The dangerous lib can be looks like common class with method that encapsulates the Fiber with Fiber.yield for swap execution to other fibers right now. In real life this Fiber may contain inside work with IO, it does not matter.
class LibDangerous
def exec_remote
spawn do
raise IO::Error.new
end
Fiber.yield
end
end
Wrapper that should be handle exception consists of nested methods over begin ... rescue
. I call methods from the top-level and from the last wrapper method I return lib method that always blow up the program even with block begin ... rescue
.
class Wrapper
def capture
begin
yield self
rescue
puts "rescued from :capture"
end
end
def guard
begin
capture do |this|
yield this
end
rescue
puts "rescued from :guard"
end
end
def run
begin
yield LibDangerous.new
rescue ex
puts "rescued from :run"
end
end
end
This seems to be because you need to handle the exception at the same level where it happened, but I can't modify the code of someone else's library for a variety of reasons.
wrapper = Wrapper.new
result = wrapper.guard do |sandbox|
begin
sandbox.run do |library|
library.exec_remote
end
rescue
puts "rescued from top-level"
end
end
Boom! (this code on play.crystal-lang.org)
Unhandled exception in spawn: (IO::Error)
from /eval:4:7 in '->'
from /usr/lib/crystal/fiber.cr:255:3 in 'run'
from /usr/lib/crystal/fiber.cr:92:34 in '->'
from ???
It may happens due to swap executable contexts: my code and exception are in different contexts and can't interact?
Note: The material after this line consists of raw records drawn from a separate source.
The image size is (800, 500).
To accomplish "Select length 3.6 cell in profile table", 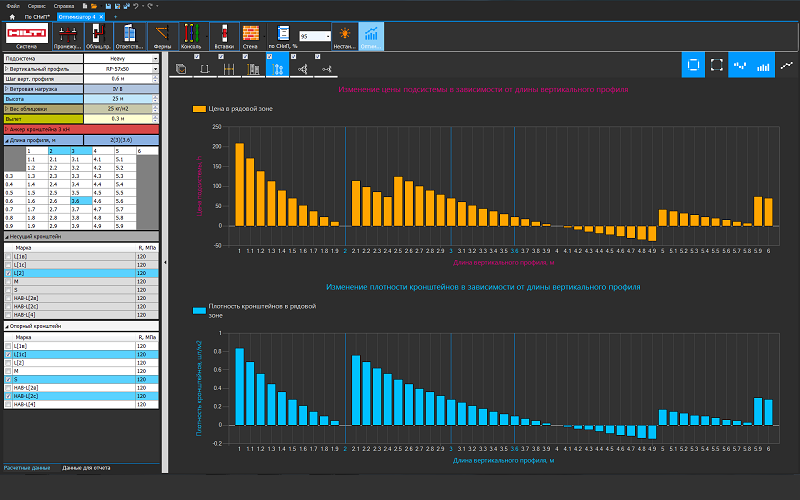I will pos(81,201).
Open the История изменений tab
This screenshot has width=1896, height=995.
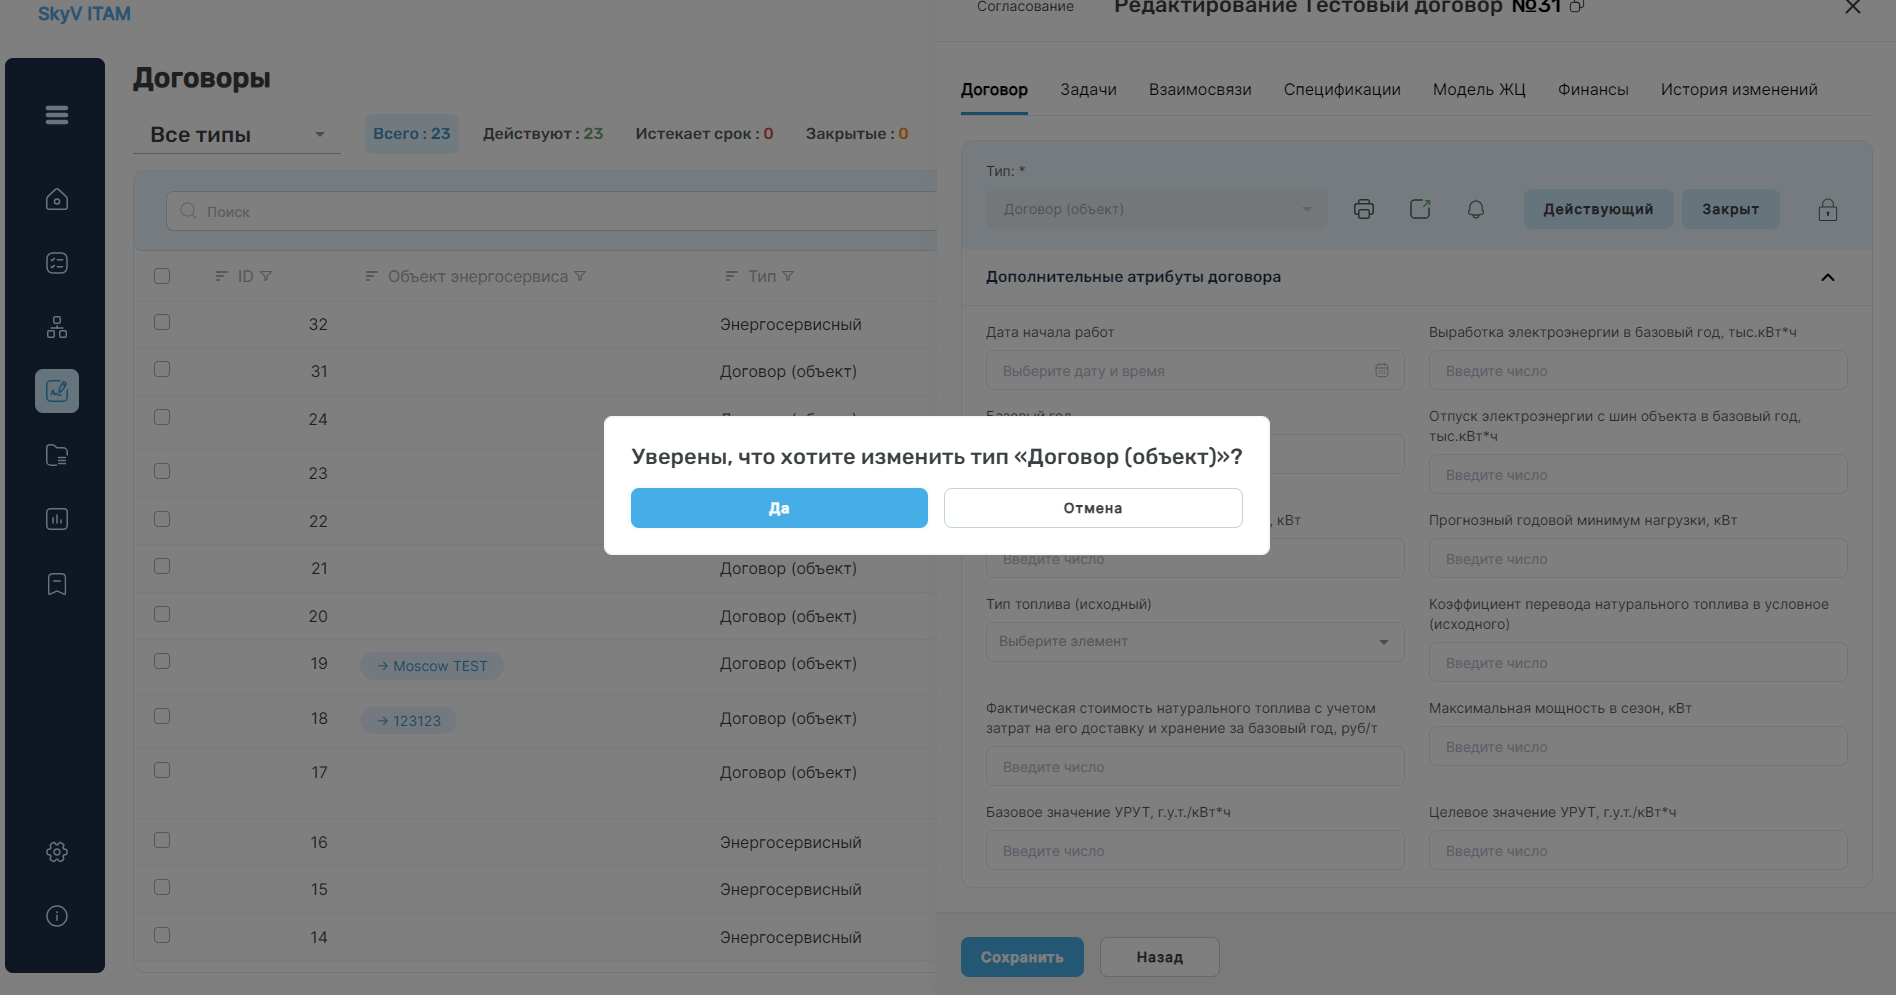coord(1739,89)
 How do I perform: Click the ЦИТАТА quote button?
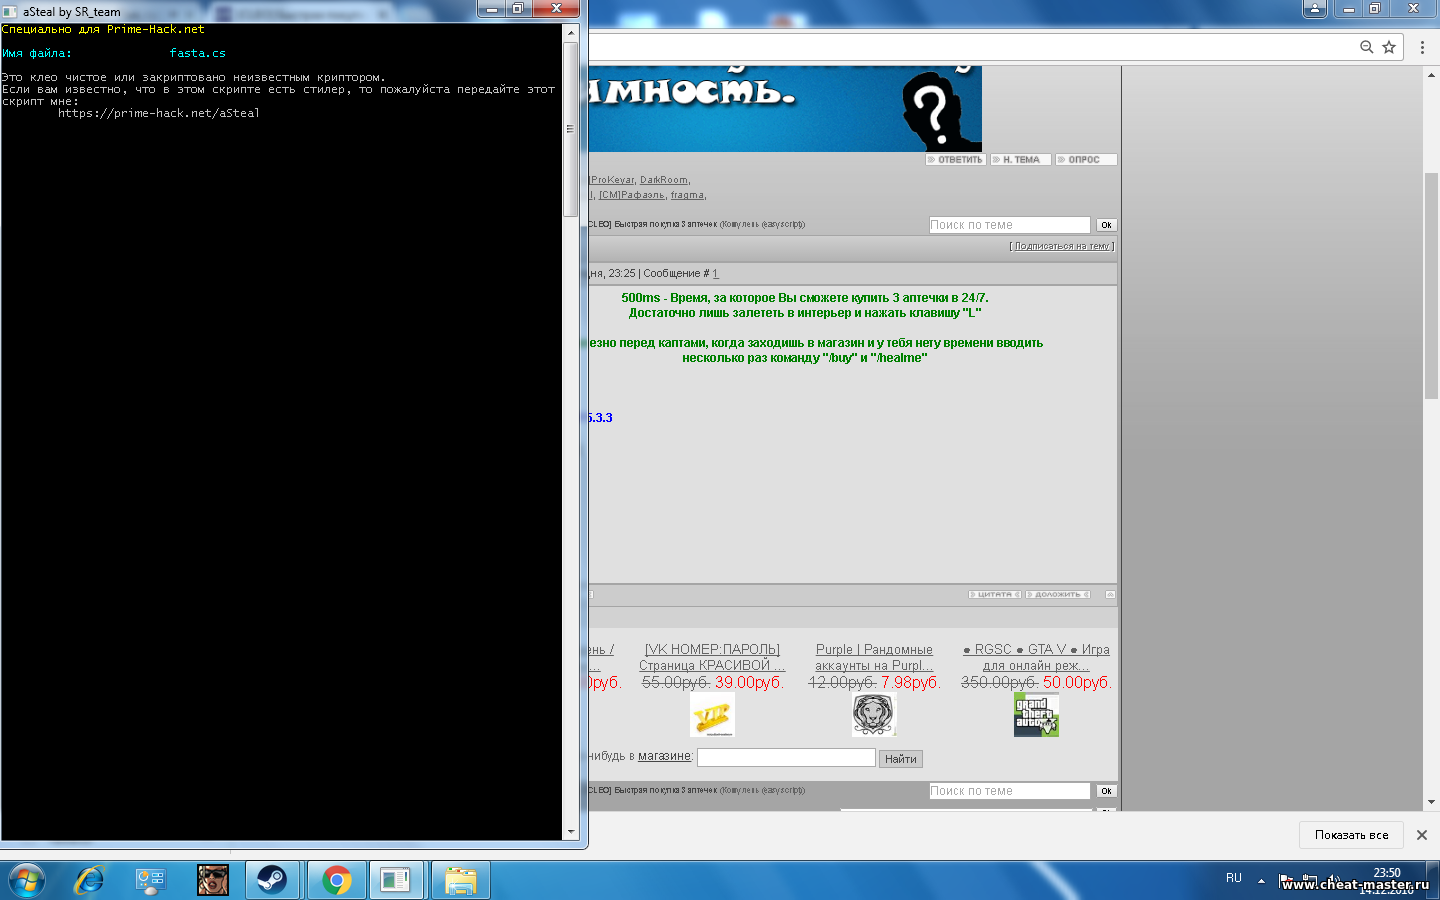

If you remove the Fiber then the Exception is caught as usual.
Is it possible to solve this without modifying the original library?
No, you cannot handle this without patching into the original faulty code. However Crystal's open class system makes this possible entirely from your side until the upstream behavior is fixed, you can just redefine the method in your code.
Please note that this is only a problem in terms of dealing with the fact that the operation failed. In case you can obtain that information otherwise, for example by waiting on the result with a timeout using select
, or you simply don't care if the operation succeeded or not, the only real problem is that of a bit of log spam. A fiber, that's not the main fiber, crashing doesn't take down your program! (see https://play.crystal-lang.org/#/r/98da)
Why is this? Raising an exception means walking up the current stack until a handler is found. When you see "Unhanded exception", that's just the default handler Crystal puts at the root of each stack. Now what is a fiber? It's a separate stack! So raising inside a fiber does not unwind any other stacks, especially not your main fiber's.